4-10・探偵勝負-デザート-

 この発言に明崎さんはびっくりしたように寅絵を見て、次に俺を見た。のち、固まった。マズいと顔に書いてある。外島も同じような反応をした。が、外島の場合は両手を彷徨わせながら何か言おうと口を開け閉めしている。釘木野は、意外なことに動揺はなかった。ただ主人の隣に座って真剣な眼差しを俺に向けている。しかし、その表情は徐々に不安に曇っていくことになる。

 発言主である寅絵も最初こそ『言ってやった』の笑みを浮かべていたが、その口角は徐々に下がり、釘木野と同じく不安を眉間に寄せていく。

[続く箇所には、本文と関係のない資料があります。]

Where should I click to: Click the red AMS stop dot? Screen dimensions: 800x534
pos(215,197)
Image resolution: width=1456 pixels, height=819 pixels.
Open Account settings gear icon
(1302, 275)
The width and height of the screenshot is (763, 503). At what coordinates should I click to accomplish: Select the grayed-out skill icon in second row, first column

 というのも発言を受けた俺が――黒繰朔夜が寅絵の真意をまったく汲み取れず、場にいる全員に対してポカンとした間抜け面を晒していたからだ。

 誰も、何も言わなかった。全員が俺のリアクションを待っていることは理解していた。が、俺には場に相応しい語彙がひとつも浮かんでいないのだった。

 何言ってるんだ、この女。

「え……っと、その、寅絵さん。私と黒繰さんはお付き合いをしているわけではなくて」

 固い笑みを浮かべ、明崎さんが寅絵へ声をかけた。

「その……探偵と助手、です。それだけです」

 明崎さんの言葉で我に返り、咳払いして間抜け面を引っ込める。それから言った。

「そのとおり、俺はただの助手です。どういうつもりも何も、探偵と助手以外にありません」

 自信満々で宣言したにも関わらず、全員、俺を眺めながらより一層微妙な表情を浮かべた。間違ったことは言っていないはずだったが、場に満ちる空気はまるで『そうじゃない』と言いたげでもあった。

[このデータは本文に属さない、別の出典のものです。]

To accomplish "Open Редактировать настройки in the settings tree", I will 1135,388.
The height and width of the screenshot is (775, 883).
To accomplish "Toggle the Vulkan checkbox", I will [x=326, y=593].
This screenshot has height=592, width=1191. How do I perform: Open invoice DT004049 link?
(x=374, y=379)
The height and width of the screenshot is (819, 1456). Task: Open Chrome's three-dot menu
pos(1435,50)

 なにか、決定的なズレが生じている気がする。なんだ?

「……失礼、朔夜さん。聞き方を変えるわ」

 なぜか寅絵が折れた。そして言った。

「アナタは、明ちゃんのこと好きなのかしら?」

「……」

 俺はもう一度、ポカンという間抜け面を全員に晒した。

 アナタは明ちゃんのこと好きなのかしら? 俺に聞いたのか? 俺、黒繰朔夜に対して明崎明が好きなのかと問うたのか?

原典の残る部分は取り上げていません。